International Women’s Day is meant to be an occasion dedicated to reflecting on how far we’ve come. We honour the women who have made a difference, and we raise our collective voices for social justice. But we can only call this a celebration of women if we honour the diversity of all women— whether lesbian, bisexual, trans, intersex or queer (LBT+); gender non-conforming people; women of colour; Indigenous women; women from diverse socioeconomic backgrounds and religions; or women of differing physical abilities. They are the women who are bravely teaching us about identity and privilege, and if we want to encourage our daughters to fight for equality, we need to remind them to find their role models here, too.
There is something very poignant about March 8th being so close to the one-year mark of the pandemic.

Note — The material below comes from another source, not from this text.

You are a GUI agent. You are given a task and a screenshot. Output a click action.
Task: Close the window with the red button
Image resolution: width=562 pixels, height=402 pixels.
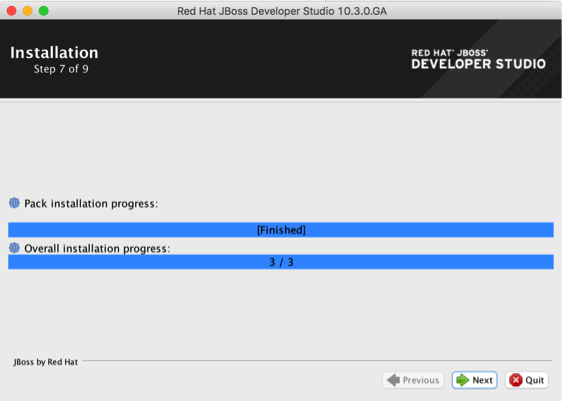pos(11,11)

While there have been huge strides made by the women who have helped lead us through this crisis, there has also been significant regression for women in every corner of the world. For women who belong to more than one marginalized group, that impact has been devastating.
Over 100 years ago, the first official march for women set a profound change in motion for equality. That historic day taught us that we are stronger when we stand together. The last 12 months have tested whatever strength we had immeasurably. As we celebrate and honour the women who have gone before us, we need to remember that we only move forward when no woman is left behind. We still have a long way to go.
Today, I am not the same mother I was a year ago. When I asked our 11-year-old daughter what it means to celebrate women, she gave me a response that we all need to hear. “A woman is a person, and every person deserves to be treated equally. Today is supposed to remind us.”